The Potential Economic Value of Lecanemab in Patients with Early Alzheimer's Disease Using Simulation Modeling

Amir Abbas Tahami Monfared; Ali Tafazzoli; Ameya Chavan; Weicheng Ye; Quanwu Zhang

doi:10.1007/s40120-022-00373-5

The Potential Economic Value of Lecanemab in Patients with Early Alzheimer's Disease Using Simulation Modeling

Neurol Ther. 2022 Sep;11(3):1285-1307. doi: 10.1007/s40120-022-00373-5. Epub 2022 Jun 20.

Authors

Amir Abbas Tahami Monfared^{1

2}, Ali Tafazzoli³, Ameya Chavan³, Weicheng Ye³, Quanwu Zhang⁴

Affiliations

¹ Eisai Inc., 200 Metro Blvd, Nutley, NJ, 07110, USA. Amir_Tahami@eisai.com.
² McGill University, Epidemiology, Biostatistics, and Occupational Health, Montreal, QC, Canada. Amir_Tahami@eisai.com.
³ Evidence Synthesis, Modeling and Communication, Evidera Inc., Bethesda, MD, 20814, USA.
⁴ Eisai Inc., 200 Metro Blvd, Nutley, NJ, 07110, USA.

Abstract

Introduction: Alzheimer's disease (AD) is a progressive, neurodegenerative disease that affects memory, thinking, and behavior and places a substantial economic burden on caregivers and healthcare systems. This early-phase study aimed to model lecanemab, a humanized monoclonal antibody targeting amyloid protofibrils, for patients with early AD, and estimate the potential value-based price (VBP) of lecanemab + standard of care (SoC) compared to SoC alone given an expected product profile of lecanemab informed by data from a phase II trial from payer and societal perspectives using a broad range of willingness-to-pay (WTP) thresholds in the USA.

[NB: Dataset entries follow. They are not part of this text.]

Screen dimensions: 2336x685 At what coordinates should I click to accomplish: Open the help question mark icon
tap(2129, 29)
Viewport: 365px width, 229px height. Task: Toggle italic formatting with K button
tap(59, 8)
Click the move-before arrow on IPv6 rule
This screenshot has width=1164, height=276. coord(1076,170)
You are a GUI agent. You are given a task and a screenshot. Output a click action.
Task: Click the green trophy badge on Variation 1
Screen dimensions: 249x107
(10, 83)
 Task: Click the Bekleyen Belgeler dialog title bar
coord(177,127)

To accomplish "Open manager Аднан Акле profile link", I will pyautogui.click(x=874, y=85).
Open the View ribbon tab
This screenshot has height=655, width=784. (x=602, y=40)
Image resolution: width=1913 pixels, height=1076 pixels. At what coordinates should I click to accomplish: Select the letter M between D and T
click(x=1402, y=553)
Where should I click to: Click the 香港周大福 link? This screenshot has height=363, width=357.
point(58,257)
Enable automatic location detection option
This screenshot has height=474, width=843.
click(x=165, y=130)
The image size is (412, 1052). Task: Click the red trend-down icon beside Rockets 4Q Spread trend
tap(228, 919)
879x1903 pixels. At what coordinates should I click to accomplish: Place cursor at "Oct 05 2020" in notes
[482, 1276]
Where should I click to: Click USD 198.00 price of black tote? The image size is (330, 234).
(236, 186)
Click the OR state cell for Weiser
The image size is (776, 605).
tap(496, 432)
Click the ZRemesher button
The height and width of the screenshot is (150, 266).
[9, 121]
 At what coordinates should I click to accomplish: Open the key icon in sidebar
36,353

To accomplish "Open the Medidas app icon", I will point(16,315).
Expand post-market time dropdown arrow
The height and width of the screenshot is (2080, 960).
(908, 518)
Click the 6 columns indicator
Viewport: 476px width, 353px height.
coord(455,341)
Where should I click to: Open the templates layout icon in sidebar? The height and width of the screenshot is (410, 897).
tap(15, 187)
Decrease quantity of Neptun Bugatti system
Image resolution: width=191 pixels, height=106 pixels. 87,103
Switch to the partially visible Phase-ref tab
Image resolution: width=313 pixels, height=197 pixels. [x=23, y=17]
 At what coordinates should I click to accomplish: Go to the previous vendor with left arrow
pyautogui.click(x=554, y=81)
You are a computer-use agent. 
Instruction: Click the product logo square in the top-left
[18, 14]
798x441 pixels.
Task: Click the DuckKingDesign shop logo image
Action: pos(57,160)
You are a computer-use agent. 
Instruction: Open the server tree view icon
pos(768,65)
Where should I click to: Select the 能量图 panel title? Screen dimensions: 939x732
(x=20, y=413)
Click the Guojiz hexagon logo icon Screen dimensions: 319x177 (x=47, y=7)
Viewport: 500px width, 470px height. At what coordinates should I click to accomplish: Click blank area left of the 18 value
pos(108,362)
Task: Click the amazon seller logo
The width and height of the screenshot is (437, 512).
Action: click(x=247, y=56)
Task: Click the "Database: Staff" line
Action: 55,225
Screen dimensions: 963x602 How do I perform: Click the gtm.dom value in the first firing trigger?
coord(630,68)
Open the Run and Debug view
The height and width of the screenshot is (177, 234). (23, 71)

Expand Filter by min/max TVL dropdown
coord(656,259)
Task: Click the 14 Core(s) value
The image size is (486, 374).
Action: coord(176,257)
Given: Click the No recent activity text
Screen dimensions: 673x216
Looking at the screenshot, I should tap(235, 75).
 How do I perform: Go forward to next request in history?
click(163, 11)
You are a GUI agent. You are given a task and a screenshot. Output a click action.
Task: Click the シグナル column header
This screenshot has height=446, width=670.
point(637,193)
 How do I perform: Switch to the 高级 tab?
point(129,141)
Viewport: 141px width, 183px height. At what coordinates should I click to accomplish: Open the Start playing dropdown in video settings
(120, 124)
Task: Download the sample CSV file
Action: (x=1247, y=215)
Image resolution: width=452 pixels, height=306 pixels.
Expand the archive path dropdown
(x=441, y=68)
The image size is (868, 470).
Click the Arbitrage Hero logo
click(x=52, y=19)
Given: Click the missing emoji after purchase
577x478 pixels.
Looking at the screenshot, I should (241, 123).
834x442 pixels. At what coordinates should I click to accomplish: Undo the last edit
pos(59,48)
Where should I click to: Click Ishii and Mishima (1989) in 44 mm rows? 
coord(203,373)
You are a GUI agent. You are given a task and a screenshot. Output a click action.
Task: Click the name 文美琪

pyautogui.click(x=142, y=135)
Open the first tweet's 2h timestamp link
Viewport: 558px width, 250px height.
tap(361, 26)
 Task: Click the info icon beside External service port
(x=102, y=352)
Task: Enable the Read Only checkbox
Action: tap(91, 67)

Methods: A disease simulation model was used to capture how key AD pathology components relate to the clinical and economic presentation of AD. The effects of disease modification and early intervention on disease progression were simulated on the basis of BAN2401-G000-201 trial data as well as published literature. Model outcomes included patient and caregiver quality-adjusted life years (QALYs), total life years, and total care costs including direct medical and non-medical costs for healthcare resource use and indirect costs for caregiving over a lifetime horizon.

Results: Lecanemab + SoC was predicted to result in a gain of 0.61 QALYs (societal, 0.64) and a $8707 decrease in total non-treatment costs (societal, $11,214) vs. SoC alone for patients with early AD. For a WTP threshold range of $50,000 to $200,000 per QALY gained, the potential annual VBP of lecanemab was estimated at $9249 (societal, $10,400) to $35,605 (societal, $38,053), respectively. Other patient subsets, treatment stopping rules, and dosing regimens were used to assess the sensitivity of the VBP estimates.

Conclusion: The early model predicted that lecanemab would potentially improve long-term health outcomes and reduce formal and informal care costs, resulting in a range of VBPs that reflect the value of lecanemab to society.

Keywords: Alzheimer’s disease; Amyloid plaques; Cost-effectiveness; Disease-modifying therapy; Institutionalization; Lecanemab; Life years; Quality-adjusted life years; Simulation; Value-based price.